→ **Exercise**
As soon as the line containing "Where should I click to: Open Provinzz" appears in the material below, start returning lines exactly, and end with the line containing "The width and height of the screenshot is (894, 442).".

***

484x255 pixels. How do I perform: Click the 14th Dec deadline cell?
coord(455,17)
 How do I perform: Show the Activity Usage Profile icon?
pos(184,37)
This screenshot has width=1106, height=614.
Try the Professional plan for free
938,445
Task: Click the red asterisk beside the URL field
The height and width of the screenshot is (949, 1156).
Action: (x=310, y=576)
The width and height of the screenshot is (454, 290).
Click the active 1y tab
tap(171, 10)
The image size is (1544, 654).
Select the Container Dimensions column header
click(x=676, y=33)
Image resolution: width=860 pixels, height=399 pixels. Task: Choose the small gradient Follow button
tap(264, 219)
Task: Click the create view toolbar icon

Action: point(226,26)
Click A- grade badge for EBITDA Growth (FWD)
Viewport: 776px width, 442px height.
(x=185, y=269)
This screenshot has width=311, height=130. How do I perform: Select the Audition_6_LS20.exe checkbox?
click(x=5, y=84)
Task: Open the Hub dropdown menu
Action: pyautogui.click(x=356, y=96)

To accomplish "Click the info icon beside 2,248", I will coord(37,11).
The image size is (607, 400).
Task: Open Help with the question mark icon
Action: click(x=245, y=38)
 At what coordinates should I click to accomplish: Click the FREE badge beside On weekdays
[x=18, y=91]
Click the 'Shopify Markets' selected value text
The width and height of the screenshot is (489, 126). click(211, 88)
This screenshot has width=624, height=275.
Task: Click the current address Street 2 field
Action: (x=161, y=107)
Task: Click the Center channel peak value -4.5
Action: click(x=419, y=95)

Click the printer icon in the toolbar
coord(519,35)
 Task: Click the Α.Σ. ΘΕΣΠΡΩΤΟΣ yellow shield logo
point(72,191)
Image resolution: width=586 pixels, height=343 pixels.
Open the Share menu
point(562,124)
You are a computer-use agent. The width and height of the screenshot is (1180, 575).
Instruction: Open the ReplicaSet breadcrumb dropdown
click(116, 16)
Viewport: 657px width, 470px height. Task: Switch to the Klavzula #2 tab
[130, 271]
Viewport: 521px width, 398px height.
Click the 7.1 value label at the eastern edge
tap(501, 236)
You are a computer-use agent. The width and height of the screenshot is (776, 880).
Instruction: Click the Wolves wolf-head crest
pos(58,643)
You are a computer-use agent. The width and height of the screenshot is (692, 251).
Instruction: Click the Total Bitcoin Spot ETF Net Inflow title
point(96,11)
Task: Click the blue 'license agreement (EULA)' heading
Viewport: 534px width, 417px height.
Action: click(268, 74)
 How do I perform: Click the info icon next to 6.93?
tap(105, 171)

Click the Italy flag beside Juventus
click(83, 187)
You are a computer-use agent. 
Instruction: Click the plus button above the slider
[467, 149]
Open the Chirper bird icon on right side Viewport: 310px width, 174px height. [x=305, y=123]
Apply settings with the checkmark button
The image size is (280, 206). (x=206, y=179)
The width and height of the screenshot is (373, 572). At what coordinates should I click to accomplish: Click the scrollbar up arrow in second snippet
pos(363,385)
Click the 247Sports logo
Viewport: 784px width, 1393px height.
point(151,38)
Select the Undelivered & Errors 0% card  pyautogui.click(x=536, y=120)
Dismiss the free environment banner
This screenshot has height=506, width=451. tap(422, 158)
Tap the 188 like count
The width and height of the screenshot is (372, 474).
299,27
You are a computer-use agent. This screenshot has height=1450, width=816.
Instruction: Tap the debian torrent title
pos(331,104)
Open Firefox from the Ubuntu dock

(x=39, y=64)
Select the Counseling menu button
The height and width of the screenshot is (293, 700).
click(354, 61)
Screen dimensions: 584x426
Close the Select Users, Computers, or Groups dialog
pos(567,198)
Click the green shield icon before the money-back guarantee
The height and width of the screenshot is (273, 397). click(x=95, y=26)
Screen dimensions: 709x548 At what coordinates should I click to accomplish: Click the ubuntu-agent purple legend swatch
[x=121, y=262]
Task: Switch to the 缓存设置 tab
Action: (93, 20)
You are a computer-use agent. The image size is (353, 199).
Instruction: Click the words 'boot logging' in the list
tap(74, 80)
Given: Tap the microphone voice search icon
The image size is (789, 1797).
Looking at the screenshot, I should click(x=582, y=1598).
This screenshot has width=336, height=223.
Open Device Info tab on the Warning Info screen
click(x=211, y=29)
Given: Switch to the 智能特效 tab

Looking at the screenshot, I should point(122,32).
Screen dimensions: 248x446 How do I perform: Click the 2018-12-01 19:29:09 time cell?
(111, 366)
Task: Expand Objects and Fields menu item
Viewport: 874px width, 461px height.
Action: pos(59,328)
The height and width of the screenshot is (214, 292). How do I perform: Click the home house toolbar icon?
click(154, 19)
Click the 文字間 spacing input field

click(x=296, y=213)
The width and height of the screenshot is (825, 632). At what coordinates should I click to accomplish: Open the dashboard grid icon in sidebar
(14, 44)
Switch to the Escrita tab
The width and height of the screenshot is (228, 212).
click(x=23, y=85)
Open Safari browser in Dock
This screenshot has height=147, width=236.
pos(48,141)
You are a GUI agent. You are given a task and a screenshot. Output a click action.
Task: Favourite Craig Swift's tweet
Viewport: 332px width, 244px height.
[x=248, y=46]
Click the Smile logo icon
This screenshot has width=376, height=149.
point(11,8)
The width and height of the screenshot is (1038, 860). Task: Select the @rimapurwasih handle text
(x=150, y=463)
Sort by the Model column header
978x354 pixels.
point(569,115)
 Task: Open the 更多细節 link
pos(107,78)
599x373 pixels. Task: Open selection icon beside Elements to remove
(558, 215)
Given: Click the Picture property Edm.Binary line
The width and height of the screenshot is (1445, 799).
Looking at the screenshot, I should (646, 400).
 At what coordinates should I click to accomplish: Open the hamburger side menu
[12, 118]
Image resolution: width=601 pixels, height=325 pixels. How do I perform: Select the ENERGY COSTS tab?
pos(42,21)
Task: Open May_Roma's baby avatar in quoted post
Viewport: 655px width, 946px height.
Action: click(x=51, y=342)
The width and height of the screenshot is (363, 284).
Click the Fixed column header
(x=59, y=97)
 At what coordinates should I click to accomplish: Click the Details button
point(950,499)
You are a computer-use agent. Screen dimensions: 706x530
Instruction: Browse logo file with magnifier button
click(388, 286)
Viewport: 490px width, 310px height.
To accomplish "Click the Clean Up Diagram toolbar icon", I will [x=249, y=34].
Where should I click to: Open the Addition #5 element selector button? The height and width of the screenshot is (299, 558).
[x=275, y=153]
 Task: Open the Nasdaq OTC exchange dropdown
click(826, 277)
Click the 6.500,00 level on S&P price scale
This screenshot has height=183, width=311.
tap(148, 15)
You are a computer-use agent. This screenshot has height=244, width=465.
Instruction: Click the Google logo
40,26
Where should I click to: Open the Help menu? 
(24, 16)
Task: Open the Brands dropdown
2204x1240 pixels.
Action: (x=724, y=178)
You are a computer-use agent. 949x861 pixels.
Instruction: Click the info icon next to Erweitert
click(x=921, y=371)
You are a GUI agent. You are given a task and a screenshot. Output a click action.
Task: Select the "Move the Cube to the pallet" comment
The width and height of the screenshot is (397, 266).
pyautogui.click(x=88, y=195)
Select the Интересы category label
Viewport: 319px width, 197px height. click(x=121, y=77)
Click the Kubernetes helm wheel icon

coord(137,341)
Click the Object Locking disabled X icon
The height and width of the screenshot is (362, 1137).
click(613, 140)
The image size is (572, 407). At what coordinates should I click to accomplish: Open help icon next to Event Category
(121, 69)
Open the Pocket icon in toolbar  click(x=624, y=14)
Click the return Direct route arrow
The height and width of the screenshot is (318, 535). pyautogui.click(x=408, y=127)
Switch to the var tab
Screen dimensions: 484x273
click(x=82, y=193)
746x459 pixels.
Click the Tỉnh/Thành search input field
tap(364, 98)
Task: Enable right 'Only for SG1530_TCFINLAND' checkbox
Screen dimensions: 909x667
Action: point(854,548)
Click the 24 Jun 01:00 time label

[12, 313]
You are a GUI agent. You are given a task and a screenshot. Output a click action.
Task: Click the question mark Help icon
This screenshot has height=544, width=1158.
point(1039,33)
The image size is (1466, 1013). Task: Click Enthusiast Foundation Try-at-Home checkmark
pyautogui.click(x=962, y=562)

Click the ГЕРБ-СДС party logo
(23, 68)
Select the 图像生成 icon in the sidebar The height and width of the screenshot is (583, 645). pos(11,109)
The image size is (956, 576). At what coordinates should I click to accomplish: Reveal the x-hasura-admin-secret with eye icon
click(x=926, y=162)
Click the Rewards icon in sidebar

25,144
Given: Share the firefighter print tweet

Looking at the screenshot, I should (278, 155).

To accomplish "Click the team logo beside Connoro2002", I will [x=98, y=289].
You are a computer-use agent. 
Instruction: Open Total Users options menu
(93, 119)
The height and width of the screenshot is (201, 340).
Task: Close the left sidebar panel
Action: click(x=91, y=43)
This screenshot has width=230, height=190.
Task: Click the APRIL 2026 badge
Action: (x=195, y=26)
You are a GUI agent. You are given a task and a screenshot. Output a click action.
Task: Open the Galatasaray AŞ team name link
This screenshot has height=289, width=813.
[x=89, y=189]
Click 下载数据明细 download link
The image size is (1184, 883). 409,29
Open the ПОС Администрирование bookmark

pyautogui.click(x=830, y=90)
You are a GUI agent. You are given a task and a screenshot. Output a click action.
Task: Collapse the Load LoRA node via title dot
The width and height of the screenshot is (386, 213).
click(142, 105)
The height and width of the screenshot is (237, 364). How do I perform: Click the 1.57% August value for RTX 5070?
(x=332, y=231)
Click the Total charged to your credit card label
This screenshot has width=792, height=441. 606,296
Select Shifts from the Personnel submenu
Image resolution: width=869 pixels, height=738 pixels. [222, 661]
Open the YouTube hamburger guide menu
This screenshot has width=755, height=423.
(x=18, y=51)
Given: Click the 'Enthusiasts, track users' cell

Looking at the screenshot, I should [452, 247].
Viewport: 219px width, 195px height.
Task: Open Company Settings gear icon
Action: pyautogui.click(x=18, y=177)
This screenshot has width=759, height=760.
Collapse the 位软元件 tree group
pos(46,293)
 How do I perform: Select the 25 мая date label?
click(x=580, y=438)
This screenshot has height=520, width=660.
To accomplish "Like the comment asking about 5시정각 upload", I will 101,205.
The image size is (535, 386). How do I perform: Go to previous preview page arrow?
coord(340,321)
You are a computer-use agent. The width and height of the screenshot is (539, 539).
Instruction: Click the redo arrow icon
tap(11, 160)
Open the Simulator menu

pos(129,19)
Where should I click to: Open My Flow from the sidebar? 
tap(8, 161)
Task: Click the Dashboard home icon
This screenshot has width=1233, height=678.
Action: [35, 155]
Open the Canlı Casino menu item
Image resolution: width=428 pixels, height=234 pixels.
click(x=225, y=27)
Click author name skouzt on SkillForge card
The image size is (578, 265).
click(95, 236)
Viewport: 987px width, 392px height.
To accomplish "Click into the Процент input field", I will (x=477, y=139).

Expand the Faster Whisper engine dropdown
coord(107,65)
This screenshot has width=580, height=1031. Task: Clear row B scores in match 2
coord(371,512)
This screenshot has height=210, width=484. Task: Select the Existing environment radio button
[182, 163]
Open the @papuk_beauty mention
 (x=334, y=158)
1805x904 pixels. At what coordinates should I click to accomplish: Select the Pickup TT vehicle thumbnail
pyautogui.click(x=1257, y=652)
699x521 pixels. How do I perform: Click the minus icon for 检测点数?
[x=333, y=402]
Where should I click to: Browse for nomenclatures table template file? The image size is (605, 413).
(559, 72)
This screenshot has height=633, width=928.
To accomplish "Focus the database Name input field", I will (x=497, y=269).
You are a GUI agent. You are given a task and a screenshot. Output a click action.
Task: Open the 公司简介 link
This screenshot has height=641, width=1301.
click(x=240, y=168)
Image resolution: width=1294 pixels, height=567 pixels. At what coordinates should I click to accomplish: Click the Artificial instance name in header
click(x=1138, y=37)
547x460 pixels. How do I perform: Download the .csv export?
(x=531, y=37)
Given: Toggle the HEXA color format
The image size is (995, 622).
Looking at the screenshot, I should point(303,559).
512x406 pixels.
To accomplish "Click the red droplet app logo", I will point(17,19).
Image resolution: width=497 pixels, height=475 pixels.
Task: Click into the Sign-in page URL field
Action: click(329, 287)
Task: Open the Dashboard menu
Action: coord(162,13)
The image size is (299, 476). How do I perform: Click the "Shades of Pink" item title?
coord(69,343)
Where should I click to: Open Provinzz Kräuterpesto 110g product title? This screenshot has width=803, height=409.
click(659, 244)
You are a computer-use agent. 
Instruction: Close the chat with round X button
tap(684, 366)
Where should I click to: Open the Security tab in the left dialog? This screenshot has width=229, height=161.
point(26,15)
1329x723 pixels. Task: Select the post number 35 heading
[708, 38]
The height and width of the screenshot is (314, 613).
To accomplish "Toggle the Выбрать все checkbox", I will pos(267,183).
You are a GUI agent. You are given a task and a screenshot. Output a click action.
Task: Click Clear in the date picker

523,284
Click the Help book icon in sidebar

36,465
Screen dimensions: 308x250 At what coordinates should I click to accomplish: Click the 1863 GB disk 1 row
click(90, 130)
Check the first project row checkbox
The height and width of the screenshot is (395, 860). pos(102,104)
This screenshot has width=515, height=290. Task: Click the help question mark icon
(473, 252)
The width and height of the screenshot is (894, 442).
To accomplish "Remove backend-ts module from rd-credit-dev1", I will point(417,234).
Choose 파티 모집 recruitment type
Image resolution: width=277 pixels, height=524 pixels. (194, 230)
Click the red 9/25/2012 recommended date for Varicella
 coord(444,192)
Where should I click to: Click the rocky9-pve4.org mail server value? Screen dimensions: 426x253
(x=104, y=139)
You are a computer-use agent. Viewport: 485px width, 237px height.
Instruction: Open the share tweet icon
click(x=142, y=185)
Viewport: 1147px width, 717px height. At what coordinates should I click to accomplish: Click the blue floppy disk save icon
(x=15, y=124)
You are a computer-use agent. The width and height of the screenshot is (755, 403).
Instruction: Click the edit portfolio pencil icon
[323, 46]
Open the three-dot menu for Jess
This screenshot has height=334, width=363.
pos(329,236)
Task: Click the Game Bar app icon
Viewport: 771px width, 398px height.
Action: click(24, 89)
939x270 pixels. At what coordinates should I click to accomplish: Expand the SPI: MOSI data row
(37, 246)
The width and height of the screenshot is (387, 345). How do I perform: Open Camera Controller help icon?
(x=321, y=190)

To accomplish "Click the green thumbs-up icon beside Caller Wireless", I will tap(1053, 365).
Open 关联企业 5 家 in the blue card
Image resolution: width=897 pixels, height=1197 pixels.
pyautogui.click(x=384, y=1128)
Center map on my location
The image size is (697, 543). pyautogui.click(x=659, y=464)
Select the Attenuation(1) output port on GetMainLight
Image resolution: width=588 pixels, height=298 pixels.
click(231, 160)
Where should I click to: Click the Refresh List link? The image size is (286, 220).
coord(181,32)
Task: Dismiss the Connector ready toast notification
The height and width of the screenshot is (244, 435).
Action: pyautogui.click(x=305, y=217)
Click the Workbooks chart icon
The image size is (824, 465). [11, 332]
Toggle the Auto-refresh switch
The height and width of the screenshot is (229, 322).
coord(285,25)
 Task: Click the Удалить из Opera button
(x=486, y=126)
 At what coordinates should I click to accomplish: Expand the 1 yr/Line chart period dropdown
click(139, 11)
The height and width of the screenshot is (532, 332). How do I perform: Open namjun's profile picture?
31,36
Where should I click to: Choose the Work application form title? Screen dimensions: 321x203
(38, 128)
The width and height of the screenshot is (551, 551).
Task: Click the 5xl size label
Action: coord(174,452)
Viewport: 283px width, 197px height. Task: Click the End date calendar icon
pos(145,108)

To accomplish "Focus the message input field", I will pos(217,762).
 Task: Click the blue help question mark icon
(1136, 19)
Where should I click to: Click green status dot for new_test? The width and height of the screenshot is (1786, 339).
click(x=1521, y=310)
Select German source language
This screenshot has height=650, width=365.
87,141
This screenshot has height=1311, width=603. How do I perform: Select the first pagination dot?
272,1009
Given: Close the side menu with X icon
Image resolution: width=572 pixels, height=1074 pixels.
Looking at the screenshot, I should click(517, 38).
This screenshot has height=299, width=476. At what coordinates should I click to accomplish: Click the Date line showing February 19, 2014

***

→ **Result of the task**
Where should I click to: Open Provinzz Kräuterpesto 110g product title? This screenshot has width=803, height=409.
click(659, 244)
You are a computer-use agent. 
Instruction: Close the chat with round X button
tap(684, 366)
Where should I click to: Open the Security tab in the left dialog? This screenshot has width=229, height=161.
point(26,15)
1329x723 pixels. Task: Select the post number 35 heading
[708, 38]
The height and width of the screenshot is (314, 613).
To accomplish "Toggle the Выбрать все checkbox", I will pos(267,183).
You are a GUI agent. You are given a task and a screenshot. Output a click action.
Task: Click Clear in the date picker

523,284
Click the Help book icon in sidebar

36,465
Screen dimensions: 308x250 At what coordinates should I click to accomplish: Click the 1863 GB disk 1 row
click(90, 130)
Check the first project row checkbox
The height and width of the screenshot is (395, 860). pos(102,104)
This screenshot has width=515, height=290. Task: Click the help question mark icon
(473, 252)
The width and height of the screenshot is (894, 442).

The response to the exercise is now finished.